===== Extract to read =====

With such lobbying, the preserves have already carved out a free-wheeling niche between the laws and the agencies governing livestock and wildlife. The killing of livestock and wild deer is regulated in most states. But The Indianapolis Star's investigation revealed that in most states that allow fenced hunting, virtually anything goes on the preserves. Baiting deer? Shooting deer in small pens? Selling specific deer to be shot? It's all good. Practices that landed Bellar in prison are perfectly legal in some states. * * *
Who owns the deer?
Each state regulates the captive-deer industry differently. Some have resolved basic issues about whether the animals are classified as livestock. Indiana has not.
Its experience is an example of what can happen when those issues aren't resolved and agencies try to shoehorn a hybrid industry into regulatory structures that were created separately for agriculture and wildlife.
The captive deer industry has aspects of both, which irks its critics.
"These are livestock while they're being raised, but the moment they're released into the game preserve, they become wildlife and available for the hunt," said Jerry Wheeler, founder of Hoosiers for Ethical Hunting. "It's a magic transformation."
Is it really hunting if the animal was raised in captivity from birth? Is it really agriculture if the animal is hunted, rather than slaughtered? And what other farmer lets people pay to shoot his livestock for trophies? Such questions have surrounded the captive-deer industry for years, and they were central to the Bellar case.
The Indiana Department of Natural Resources considered Bellar's deer to be wildlife subject to game laws. And when Bellar agreed to plead guilty to violating a federal game law and two counts of conspiracy in 2005, the DNR's argument appeared to have won. Bellar was sent to a federal prison for nine months and agreed to pay $575,000.
Within a few months, the DNR issued an order attempting to shut down the dozen or so high-fence preserves then in Indiana. The preserves filed a lawsuit, and the DNR action was blocked.
Around the time of Bellar's indictment, state Rep. Bill Friend, R-Macy, asked Indiana's attorney general to examine the laws governing captive deer. The attorney general's report revealed that Indiana law contained a number of inconsistencies. One area of the law said all wildlife was considered part of a public trust, owned by the state and managed by the DNR. But various laws also let breeders own deer as long as they had permits from the state. Other provisions even allowed for some deer to be classified as domestic animals or livestock.
But there was a catch.
The attorney general's report said deer classified as livestock could not be hunted. They had to be killed in licensed slaughterhouses using humane slaughter techniques. The law clearly did not anticipate the deer industry as it evolved.
"Indiana's existing statutes and rules do not directly address many of the questions surrounding the complicated and controversial issue of hunting privately owned deer kept on private property," then-chief counsel Greg Zoeller wrote.
Zoeller, now the state's attorney general, called on the legislature to clear up the law. Legislators, however, balked. It wasn't until 2013 that a county court ruled the animals were livestock and the DNR therefore had no jurisdiction. The state plans to appeal. For the time being, the DNR is not enforcing hunting laws on the four preserves still operating in Indiana. For now, the preserve owners are free to set their own standards.
As if to emphasize the ambiguity surrounding this industry, however, another county court in Indiana issued a contradictory opinion last year, ruling that the DNR has at least some oversight. [ILB emphasis]
A notice of appeal was filed in the Harrison County decision, Whitetail Bluff v. DNR (31C01-0508-PL-000033), on 11/1/2013. Nothing is showing up yet in the appellate docket.

===== Data for review =====

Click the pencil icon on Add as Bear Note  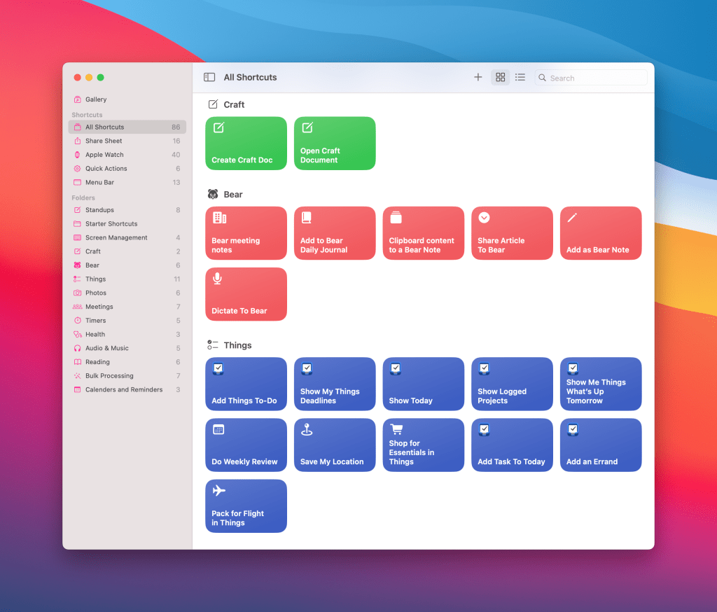pyautogui.click(x=572, y=218)
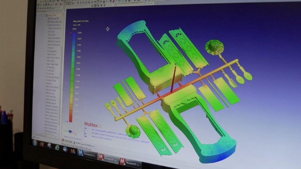Collapse the Filling_EOF tree node
The width and height of the screenshot is (301, 169).
pos(46,15)
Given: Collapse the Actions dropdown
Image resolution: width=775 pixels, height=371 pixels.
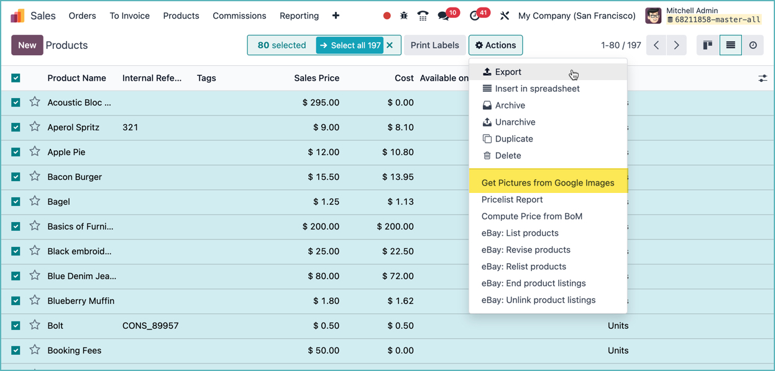Looking at the screenshot, I should click(495, 45).
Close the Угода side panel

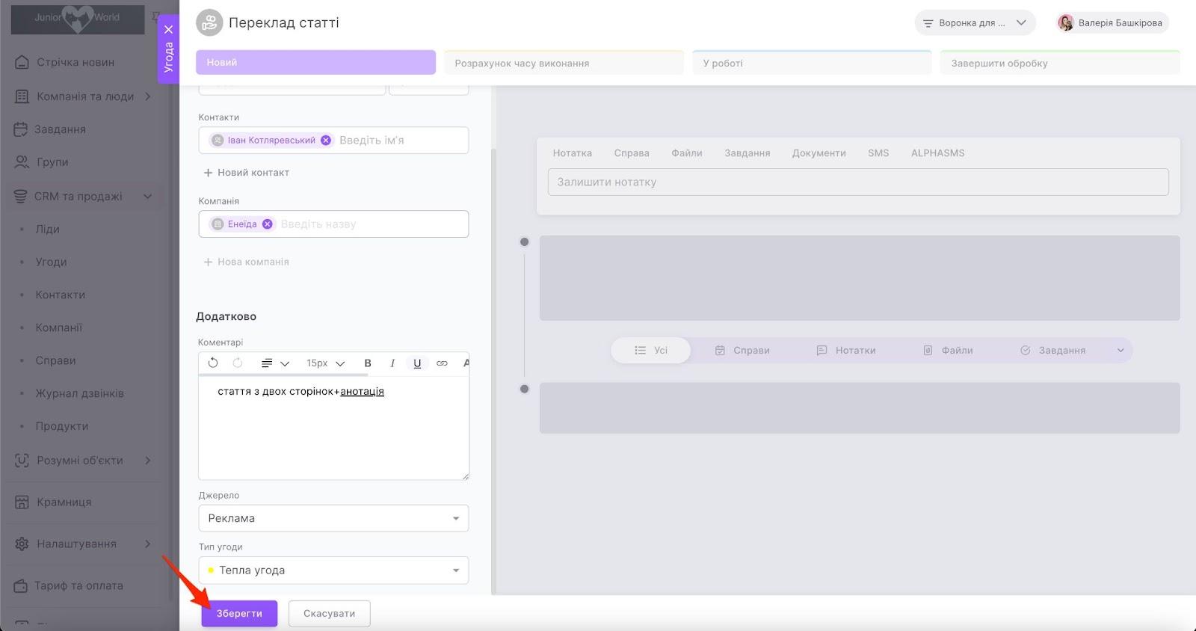(x=169, y=30)
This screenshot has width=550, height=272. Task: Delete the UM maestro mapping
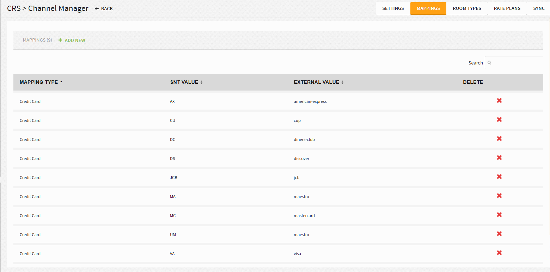coord(499,234)
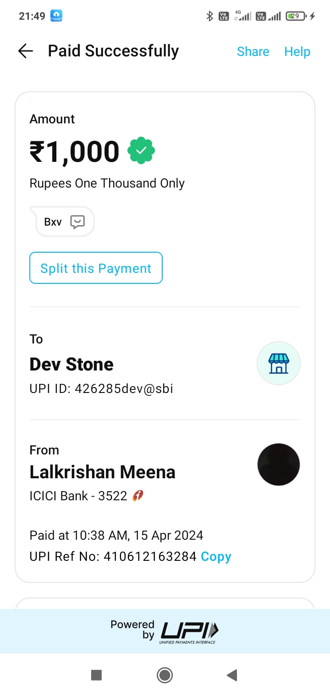Viewport: 330px width, 697px height.
Task: Tap the ICICI Bank logo icon
Action: (138, 496)
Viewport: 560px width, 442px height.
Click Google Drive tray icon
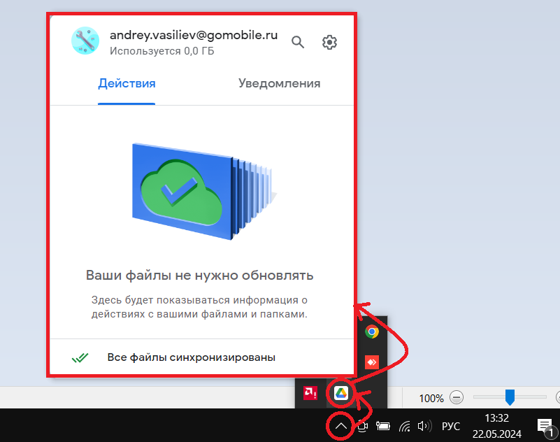340,393
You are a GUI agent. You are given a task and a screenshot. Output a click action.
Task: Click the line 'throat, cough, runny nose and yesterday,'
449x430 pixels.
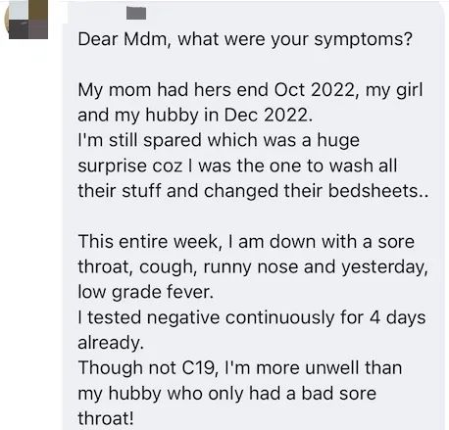tap(253, 267)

=====

## What is being asked:
Write out, word for word, the part of the captive-deer text above starting at "The captive deer" and ending at "the Bellar case.".

## Output of the exercise:
The captive deer industry has aspects of both, which irks its critics.
"These are livestock while they're being raised, but the moment they're released into the game preserve, they become wildlife and available for the hunt," said Jerry Wheeler, founder of Hoosiers for Ethical Hunting. "It's a magic transformation."
Is it really hunting if the animal was raised in captivity from birth? Is it really agriculture if the animal is hunted, rather than slaughtered? And what other farmer lets people pay to shoot his livestock for trophies? Such questions have surrounded the captive-deer industry for years, and they were central to the Bellar case.